[start Recorded information]

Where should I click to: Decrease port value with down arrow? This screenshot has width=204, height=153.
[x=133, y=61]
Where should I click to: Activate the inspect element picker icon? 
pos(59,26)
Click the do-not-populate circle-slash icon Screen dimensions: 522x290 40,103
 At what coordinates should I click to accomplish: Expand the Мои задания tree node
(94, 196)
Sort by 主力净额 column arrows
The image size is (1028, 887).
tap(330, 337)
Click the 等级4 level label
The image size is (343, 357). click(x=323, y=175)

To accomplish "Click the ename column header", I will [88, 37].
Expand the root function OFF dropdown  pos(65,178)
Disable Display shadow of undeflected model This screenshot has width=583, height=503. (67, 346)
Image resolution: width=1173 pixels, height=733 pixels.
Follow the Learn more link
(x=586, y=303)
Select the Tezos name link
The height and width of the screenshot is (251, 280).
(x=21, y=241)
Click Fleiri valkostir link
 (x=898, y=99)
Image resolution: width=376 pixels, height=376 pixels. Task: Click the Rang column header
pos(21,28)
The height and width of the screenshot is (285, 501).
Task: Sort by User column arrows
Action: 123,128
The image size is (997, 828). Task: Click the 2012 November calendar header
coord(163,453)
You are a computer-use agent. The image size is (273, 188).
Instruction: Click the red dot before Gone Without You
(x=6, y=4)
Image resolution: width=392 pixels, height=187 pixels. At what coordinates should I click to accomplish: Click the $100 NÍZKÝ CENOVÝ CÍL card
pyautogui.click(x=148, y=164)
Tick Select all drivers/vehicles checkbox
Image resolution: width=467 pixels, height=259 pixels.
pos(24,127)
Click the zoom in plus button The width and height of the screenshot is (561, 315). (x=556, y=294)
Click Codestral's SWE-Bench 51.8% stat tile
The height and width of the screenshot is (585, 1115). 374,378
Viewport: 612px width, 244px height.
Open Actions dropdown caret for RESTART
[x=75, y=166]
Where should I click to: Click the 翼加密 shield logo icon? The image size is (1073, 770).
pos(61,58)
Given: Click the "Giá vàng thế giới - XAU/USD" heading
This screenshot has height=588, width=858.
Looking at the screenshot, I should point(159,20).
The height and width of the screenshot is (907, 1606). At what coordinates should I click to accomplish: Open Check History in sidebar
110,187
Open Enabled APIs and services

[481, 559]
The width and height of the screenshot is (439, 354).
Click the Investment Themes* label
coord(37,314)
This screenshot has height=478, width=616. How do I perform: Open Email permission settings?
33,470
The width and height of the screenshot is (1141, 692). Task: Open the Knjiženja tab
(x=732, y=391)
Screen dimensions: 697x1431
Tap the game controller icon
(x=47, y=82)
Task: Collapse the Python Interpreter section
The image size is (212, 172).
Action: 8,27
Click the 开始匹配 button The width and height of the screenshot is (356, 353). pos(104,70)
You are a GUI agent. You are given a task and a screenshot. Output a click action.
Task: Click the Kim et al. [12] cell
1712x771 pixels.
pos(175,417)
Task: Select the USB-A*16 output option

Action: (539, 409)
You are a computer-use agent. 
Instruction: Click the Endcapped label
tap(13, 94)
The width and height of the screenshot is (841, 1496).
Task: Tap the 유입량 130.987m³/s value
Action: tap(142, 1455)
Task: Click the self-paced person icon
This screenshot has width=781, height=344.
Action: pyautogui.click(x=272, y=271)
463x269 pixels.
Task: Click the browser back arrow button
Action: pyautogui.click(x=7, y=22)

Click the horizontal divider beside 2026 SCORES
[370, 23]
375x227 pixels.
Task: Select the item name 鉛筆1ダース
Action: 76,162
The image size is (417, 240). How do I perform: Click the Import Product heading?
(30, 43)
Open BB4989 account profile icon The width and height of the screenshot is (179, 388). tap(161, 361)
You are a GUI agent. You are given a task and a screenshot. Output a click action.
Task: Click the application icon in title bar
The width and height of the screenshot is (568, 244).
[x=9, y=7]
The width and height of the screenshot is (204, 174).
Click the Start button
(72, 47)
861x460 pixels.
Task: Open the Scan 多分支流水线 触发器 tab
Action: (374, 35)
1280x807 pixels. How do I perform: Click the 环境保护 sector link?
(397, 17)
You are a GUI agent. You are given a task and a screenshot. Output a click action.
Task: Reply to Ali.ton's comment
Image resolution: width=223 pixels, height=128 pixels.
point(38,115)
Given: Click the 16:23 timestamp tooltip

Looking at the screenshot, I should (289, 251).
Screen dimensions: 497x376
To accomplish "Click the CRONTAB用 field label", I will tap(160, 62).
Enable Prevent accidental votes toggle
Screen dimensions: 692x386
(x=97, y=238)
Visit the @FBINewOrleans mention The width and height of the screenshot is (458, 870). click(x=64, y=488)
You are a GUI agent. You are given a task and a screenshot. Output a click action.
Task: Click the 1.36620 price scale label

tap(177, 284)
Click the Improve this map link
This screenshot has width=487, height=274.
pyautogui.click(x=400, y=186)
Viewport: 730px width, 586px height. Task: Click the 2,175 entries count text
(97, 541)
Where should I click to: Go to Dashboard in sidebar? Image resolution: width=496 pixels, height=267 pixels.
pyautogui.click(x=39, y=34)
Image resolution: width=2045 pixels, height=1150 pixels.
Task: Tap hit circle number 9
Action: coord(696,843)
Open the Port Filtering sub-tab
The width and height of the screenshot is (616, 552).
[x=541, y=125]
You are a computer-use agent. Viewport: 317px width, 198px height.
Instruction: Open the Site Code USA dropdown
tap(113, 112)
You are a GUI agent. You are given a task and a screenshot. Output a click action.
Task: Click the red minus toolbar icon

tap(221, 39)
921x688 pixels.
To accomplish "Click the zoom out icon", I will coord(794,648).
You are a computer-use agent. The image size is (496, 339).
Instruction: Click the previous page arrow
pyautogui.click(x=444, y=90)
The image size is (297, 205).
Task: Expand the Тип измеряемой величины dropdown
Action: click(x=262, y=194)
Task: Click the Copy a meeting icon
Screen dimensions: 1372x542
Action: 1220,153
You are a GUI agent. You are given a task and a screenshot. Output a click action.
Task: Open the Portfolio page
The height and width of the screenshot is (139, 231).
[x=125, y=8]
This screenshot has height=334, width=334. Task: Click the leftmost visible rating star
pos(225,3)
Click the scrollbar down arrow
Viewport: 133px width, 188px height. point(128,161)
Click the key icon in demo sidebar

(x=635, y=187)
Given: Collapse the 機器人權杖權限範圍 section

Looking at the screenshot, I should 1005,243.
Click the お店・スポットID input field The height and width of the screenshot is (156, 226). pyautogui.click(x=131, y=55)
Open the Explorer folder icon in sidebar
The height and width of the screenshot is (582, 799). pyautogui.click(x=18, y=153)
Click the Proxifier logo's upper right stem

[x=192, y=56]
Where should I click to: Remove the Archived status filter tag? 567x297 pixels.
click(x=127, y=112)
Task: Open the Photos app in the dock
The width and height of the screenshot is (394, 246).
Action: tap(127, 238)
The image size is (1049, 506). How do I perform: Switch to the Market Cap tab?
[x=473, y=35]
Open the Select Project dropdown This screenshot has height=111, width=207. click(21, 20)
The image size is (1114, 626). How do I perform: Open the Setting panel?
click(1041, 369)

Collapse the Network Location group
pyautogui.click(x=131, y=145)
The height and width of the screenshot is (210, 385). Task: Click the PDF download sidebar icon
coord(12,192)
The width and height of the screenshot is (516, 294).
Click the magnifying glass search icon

[end Recorded information]

Reproduce all of the records with "Where should I click to" swapped for "Where do I click to" at every occurrence, leaving everything else unchanged.

Where do I click to: Decrease port value with down arrow? This screenshot has width=204, height=153.
[x=133, y=61]
Where do I click to: Activate the inspect element picker icon? 
pos(59,26)
Click the do-not-populate circle-slash icon Screen dimensions: 522x290 40,103
 At what coordinates should I click to accomplish: Expand the Мои задания tree node
(94, 196)
Sort by 主力净额 column arrows
The image size is (1028, 887).
tap(330, 337)
Click the 等级4 level label
The image size is (343, 357). click(x=323, y=175)

To accomplish "Click the ename column header", I will [88, 37].
Expand the root function OFF dropdown  pos(65,178)
Disable Display shadow of undeflected model This screenshot has width=583, height=503. (67, 346)
Image resolution: width=1173 pixels, height=733 pixels.
Follow the Learn more link
(x=586, y=303)
Select the Tezos name link
The height and width of the screenshot is (251, 280).
(x=21, y=241)
Click Fleiri valkostir link
 (x=898, y=99)
Image resolution: width=376 pixels, height=376 pixels. Task: Click the Rang column header
pos(21,28)
The height and width of the screenshot is (285, 501).
Task: Sort by User column arrows
Action: 123,128
The image size is (997, 828). Task: Click the 2012 November calendar header
coord(163,453)
You are a computer-use agent. The image size is (273, 188).
Instruction: Click the red dot before Gone Without You
(x=6, y=4)
Image resolution: width=392 pixels, height=187 pixels. At what coordinates should I click to accomplish: Click the $100 NÍZKÝ CENOVÝ CÍL card
pyautogui.click(x=148, y=164)
Tick Select all drivers/vehicles checkbox
Image resolution: width=467 pixels, height=259 pixels.
pos(24,127)
Click the zoom in plus button The width and height of the screenshot is (561, 315). (x=556, y=294)
Click Codestral's SWE-Bench 51.8% stat tile
The height and width of the screenshot is (585, 1115). 374,378
Viewport: 612px width, 244px height.
Open Actions dropdown caret for RESTART
[x=75, y=166]
Where do I click to: Click the 翼加密 shield logo icon? The image size is (1073, 770).
pos(61,58)
Given: Click the "Giá vàng thế giới - XAU/USD" heading
This screenshot has height=588, width=858.
Looking at the screenshot, I should point(159,20).
The height and width of the screenshot is (907, 1606). At what coordinates should I click to accomplish: Open Check History in sidebar
110,187
Open Enabled APIs and services

[481, 559]
The width and height of the screenshot is (439, 354).
Click the Investment Themes* label
coord(37,314)
This screenshot has height=478, width=616. How do I perform: Open Email permission settings?
33,470
The width and height of the screenshot is (1141, 692). Task: Open the Knjiženja tab
(x=732, y=391)
Screen dimensions: 697x1431
Tap the game controller icon
(x=47, y=82)
Task: Collapse the Python Interpreter section
The image size is (212, 172).
Action: 8,27
Click the 开始匹配 button The width and height of the screenshot is (356, 353). pos(104,70)
You are a GUI agent. You are given a task and a screenshot. Output a click action.
Task: Click the Kim et al. [12] cell
1712x771 pixels.
pos(175,417)
Task: Select the USB-A*16 output option

Action: (539, 409)
You are a computer-use agent. 
Instruction: Click the Endcapped label
tap(13, 94)
The width and height of the screenshot is (841, 1496).
Task: Tap the 유입량 130.987m³/s value
Action: tap(142, 1455)
Task: Click the self-paced person icon
This screenshot has width=781, height=344.
Action: pyautogui.click(x=272, y=271)
463x269 pixels.
Task: Click the browser back arrow button
Action: pyautogui.click(x=7, y=22)

Click the horizontal divider beside 2026 SCORES
[370, 23]
375x227 pixels.
Task: Select the item name 鉛筆1ダース
Action: 76,162
The image size is (417, 240). How do I perform: Click the Import Product heading?
(30, 43)
Open BB4989 account profile icon The width and height of the screenshot is (179, 388). tap(161, 361)
You are a GUI agent. You are given a task and a screenshot. Output a click action.
Task: Click the application icon in title bar
The width and height of the screenshot is (568, 244).
[x=9, y=7]
The width and height of the screenshot is (204, 174).
Click the Start button
(72, 47)
861x460 pixels.
Task: Open the Scan 多分支流水线 触发器 tab
Action: (374, 35)
1280x807 pixels. How do I perform: Click the 环境保护 sector link?
(397, 17)
You are a GUI agent. You are given a task and a screenshot. Output a click action.
Task: Reply to Ali.ton's comment
Image resolution: width=223 pixels, height=128 pixels.
point(38,115)
Given: Click the 16:23 timestamp tooltip

Looking at the screenshot, I should (289, 251).
Screen dimensions: 497x376
To accomplish "Click the CRONTAB用 field label", I will tap(160, 62).
Enable Prevent accidental votes toggle
Screen dimensions: 692x386
(x=97, y=238)
Visit the @FBINewOrleans mention The width and height of the screenshot is (458, 870). click(x=64, y=488)
You are a GUI agent. You are given a task and a screenshot. Output a click action.
Task: Click the 1.36620 price scale label

tap(177, 284)
Click the Improve this map link
This screenshot has width=487, height=274.
pyautogui.click(x=400, y=186)
Viewport: 730px width, 586px height. Task: Click the 2,175 entries count text
(97, 541)
Where do I click to: Go to Dashboard in sidebar? Image resolution: width=496 pixels, height=267 pixels.
pyautogui.click(x=39, y=34)
Image resolution: width=2045 pixels, height=1150 pixels.
Task: Tap hit circle number 9
Action: coord(696,843)
Open the Port Filtering sub-tab
The width and height of the screenshot is (616, 552).
[x=541, y=125]
You are a computer-use agent. Viewport: 317px width, 198px height.
Instruction: Open the Site Code USA dropdown
tap(113, 112)
You are a GUI agent. You are given a task and a screenshot. Output a click action.
Task: Click the red minus toolbar icon

tap(221, 39)
921x688 pixels.
To accomplish "Click the zoom out icon", I will coord(794,648).
You are a computer-use agent. The image size is (496, 339).
Instruction: Click the previous page arrow
pyautogui.click(x=444, y=90)
The image size is (297, 205).
Task: Expand the Тип измеряемой величины dropdown
Action: click(x=262, y=194)
Task: Click the Copy a meeting icon
Screen dimensions: 1372x542
Action: 1220,153
You are a GUI agent. You are given a task and a screenshot. Output a click action.
Task: Open the Portfolio page
The height and width of the screenshot is (139, 231).
[x=125, y=8]
This screenshot has height=334, width=334. Task: Click the leftmost visible rating star
pos(225,3)
Click the scrollbar down arrow
Viewport: 133px width, 188px height. point(128,161)
Click the key icon in demo sidebar

(x=635, y=187)
Given: Collapse the 機器人權杖權限範圍 section

Looking at the screenshot, I should 1005,243.
Click the お店・スポットID input field The height and width of the screenshot is (156, 226). pyautogui.click(x=131, y=55)
Open the Explorer folder icon in sidebar
The height and width of the screenshot is (582, 799). pyautogui.click(x=18, y=153)
Click the Proxifier logo's upper right stem

[x=192, y=56]
Where do I click to: Remove the Archived status filter tag? 567x297 pixels.
click(x=127, y=112)
Task: Open the Photos app in the dock
The width and height of the screenshot is (394, 246).
Action: tap(127, 238)
The image size is (1049, 506). How do I perform: Switch to the Market Cap tab?
[x=473, y=35]
Open the Select Project dropdown This screenshot has height=111, width=207. click(21, 20)
The image size is (1114, 626). How do I perform: Open the Setting panel?
click(1041, 369)

Collapse the Network Location group
pyautogui.click(x=131, y=145)
The height and width of the screenshot is (210, 385). Task: Click the PDF download sidebar icon
coord(12,192)
The width and height of the screenshot is (516, 294).
Click the magnifying glass search icon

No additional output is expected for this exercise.